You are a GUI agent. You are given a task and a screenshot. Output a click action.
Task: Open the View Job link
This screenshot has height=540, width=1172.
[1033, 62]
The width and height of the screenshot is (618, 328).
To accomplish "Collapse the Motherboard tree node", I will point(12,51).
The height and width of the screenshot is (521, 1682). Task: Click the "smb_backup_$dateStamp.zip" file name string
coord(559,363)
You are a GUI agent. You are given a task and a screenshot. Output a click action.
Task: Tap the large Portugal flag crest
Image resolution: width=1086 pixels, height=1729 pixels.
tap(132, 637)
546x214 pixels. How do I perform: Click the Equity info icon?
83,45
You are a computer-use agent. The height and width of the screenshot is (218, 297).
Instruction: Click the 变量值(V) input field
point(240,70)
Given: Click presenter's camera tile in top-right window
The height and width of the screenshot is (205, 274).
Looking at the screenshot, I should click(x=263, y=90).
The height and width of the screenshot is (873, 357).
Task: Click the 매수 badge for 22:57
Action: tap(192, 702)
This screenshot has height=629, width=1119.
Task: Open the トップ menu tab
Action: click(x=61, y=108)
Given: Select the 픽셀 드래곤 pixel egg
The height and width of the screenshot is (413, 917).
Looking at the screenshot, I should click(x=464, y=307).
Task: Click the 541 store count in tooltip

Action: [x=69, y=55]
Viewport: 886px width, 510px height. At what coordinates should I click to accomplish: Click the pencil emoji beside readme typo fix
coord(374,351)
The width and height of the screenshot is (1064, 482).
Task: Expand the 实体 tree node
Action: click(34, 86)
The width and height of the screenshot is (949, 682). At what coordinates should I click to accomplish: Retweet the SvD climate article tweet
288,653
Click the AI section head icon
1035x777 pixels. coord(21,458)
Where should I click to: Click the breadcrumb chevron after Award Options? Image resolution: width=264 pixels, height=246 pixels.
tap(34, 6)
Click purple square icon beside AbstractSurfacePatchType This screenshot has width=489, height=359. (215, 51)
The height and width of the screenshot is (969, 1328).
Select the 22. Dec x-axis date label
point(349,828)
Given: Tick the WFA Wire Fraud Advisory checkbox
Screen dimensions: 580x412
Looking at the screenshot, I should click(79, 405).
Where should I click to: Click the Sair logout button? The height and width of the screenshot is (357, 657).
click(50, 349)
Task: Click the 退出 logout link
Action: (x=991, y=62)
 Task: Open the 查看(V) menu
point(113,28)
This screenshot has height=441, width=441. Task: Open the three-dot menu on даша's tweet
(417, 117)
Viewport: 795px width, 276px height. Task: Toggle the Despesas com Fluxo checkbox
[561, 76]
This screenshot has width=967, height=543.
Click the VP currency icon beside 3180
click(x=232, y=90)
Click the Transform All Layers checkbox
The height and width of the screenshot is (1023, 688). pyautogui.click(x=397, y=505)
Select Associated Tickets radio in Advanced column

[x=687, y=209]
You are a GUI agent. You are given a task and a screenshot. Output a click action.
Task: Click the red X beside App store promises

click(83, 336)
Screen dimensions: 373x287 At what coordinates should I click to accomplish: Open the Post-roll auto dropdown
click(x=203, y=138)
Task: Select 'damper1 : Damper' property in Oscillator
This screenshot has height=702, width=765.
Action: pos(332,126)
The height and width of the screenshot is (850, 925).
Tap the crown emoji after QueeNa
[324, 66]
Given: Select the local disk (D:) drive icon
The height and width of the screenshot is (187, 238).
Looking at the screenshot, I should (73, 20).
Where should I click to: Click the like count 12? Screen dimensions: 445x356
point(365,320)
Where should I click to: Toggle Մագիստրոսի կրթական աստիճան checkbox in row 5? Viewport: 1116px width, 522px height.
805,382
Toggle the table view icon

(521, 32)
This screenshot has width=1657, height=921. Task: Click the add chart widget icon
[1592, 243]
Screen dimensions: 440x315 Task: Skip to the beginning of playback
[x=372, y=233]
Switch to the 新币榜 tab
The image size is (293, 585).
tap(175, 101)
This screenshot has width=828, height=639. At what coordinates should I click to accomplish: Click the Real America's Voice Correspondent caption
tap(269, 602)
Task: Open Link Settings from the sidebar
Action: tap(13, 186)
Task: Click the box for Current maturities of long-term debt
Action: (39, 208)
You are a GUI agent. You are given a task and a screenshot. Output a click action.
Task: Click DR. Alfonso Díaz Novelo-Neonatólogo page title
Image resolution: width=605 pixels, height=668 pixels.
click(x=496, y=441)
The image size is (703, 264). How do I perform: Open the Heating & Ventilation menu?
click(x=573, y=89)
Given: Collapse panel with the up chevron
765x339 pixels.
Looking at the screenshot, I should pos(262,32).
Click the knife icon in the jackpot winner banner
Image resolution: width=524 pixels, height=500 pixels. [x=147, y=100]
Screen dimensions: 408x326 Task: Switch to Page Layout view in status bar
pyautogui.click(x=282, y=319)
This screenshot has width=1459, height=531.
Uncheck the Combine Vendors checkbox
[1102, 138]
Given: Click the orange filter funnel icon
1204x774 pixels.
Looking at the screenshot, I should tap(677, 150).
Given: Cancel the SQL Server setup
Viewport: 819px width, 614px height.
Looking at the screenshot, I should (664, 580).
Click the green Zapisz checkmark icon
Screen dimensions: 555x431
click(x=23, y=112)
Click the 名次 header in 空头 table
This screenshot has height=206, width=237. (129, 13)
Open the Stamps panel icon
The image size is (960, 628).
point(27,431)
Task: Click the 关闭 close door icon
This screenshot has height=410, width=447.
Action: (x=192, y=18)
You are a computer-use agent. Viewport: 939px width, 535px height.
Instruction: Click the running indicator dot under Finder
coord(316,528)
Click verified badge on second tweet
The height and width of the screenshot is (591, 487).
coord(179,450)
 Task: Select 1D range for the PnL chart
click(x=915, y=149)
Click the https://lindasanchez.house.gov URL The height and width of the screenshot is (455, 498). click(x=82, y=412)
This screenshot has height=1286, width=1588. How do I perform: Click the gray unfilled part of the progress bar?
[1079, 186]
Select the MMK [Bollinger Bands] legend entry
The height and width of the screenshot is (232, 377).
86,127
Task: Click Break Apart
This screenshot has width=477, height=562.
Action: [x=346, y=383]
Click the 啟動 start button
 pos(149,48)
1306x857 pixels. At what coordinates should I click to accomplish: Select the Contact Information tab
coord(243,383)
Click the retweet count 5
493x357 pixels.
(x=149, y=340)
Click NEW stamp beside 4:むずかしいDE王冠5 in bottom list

※

### What needs to be done
Some lines of the listing may include the string "Collapse". Tally them and report only the total.

### Solution to this problem
2